> **Parts of the exercise**
a) Reproduce the passage from the article about The Cove word for word, starting at "DOBSON — The" and ending at "only nine people.".
b) List every kind of merchandise that the article about The Cove names as sold in the store.

> **Source**
--- START ---

DOBSON — The newest upscale boutique in Dobson opened Wednesday — and it is the very definition of exclusive, as its clientele is limited at any given time to only nine people.
The Cove, with merchandise ranging from candy to video games, sparkly stilettos to sneakers, is located in the newly refurbished basement of The Children’s Center on Prison Camp Road. The artfully curated selection of merchandise is only on offer to the residents of the Children’s Center.
The store and the entire reinvented lower level were launched at an open house early Wednesday afternoon to an invited audience of volunteers, benefactors and community stakeholders. Children’s Center residents got their first look at their updated facilities later when they returned from school.
“The store will be used as a behavior management support tool for the children to prepare them for adult life by teaching budgeting, banking and fiscal responsibility,” according to the Children’s Center and executive director Robin Testerman.
Christie Horton, Children’s Center agency coordinator, said she came up with the idea two years ago.
“I presented the idea to Robin. At first, she looked at me like I was crazy, but then she said, ‘Let’s go for it’. We announced it on Facebook. Then we couldn’t back out.”
In the intervening two years, details of the program were worked out, and help was provided by Lowe’s Helping Heroes, Surry County Schools and other benefactors who donated new merchandise for the store.

--- END ---

> **Given information**
--- START ---

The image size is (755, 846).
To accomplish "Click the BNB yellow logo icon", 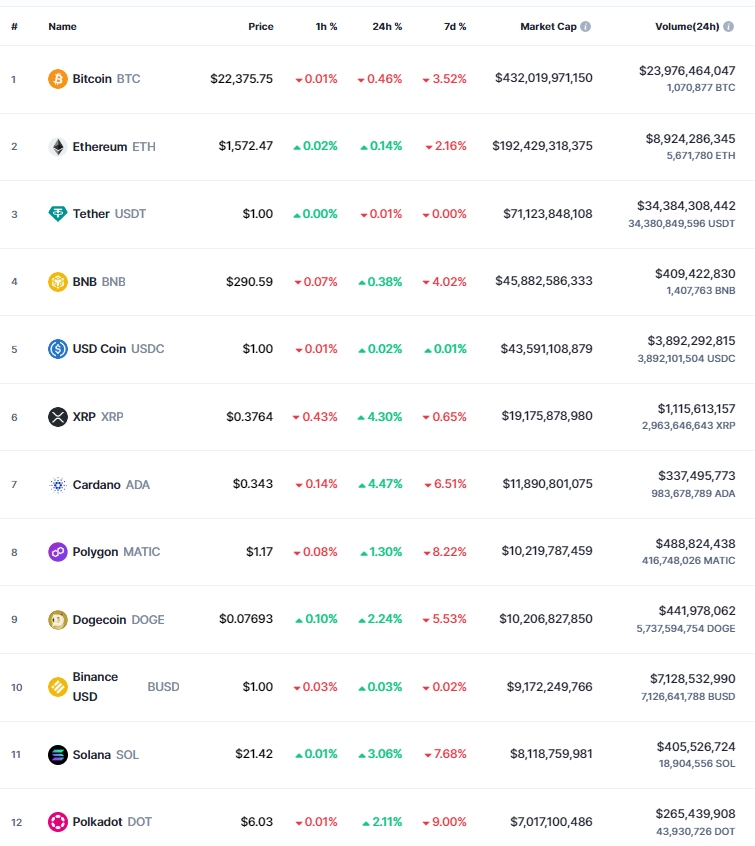I will click(58, 282).
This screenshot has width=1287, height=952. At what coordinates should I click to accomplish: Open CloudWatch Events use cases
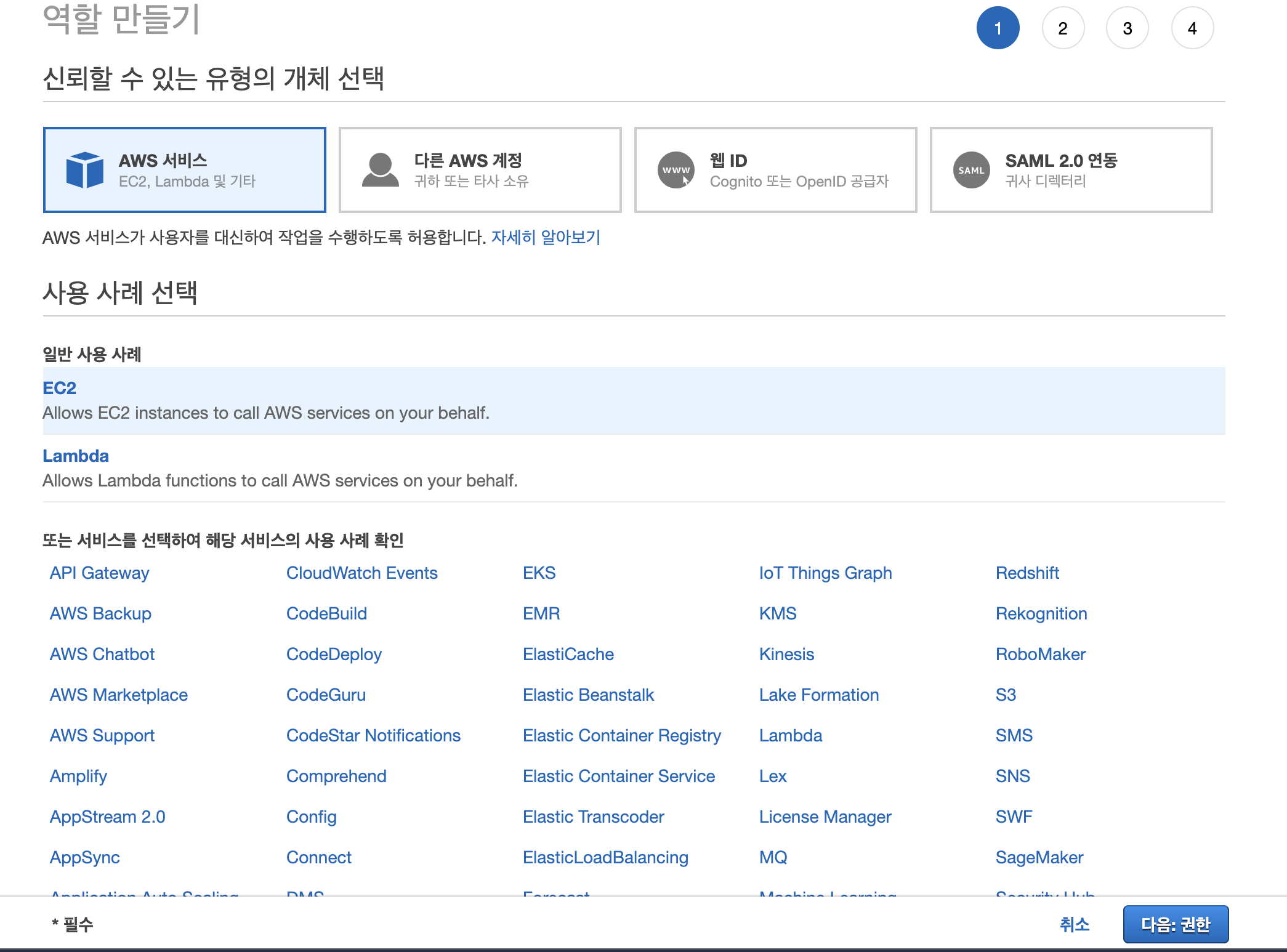point(361,573)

--- END ---

> **Answers to the problems**
a)
DOBSON — The newest upscale boutique in Dobson opened Wednesday — and it is the very definition of exclusive, as its clientele is limited at any given time to only nine people.

b) candy, video games, sparkly stilettos, sneakers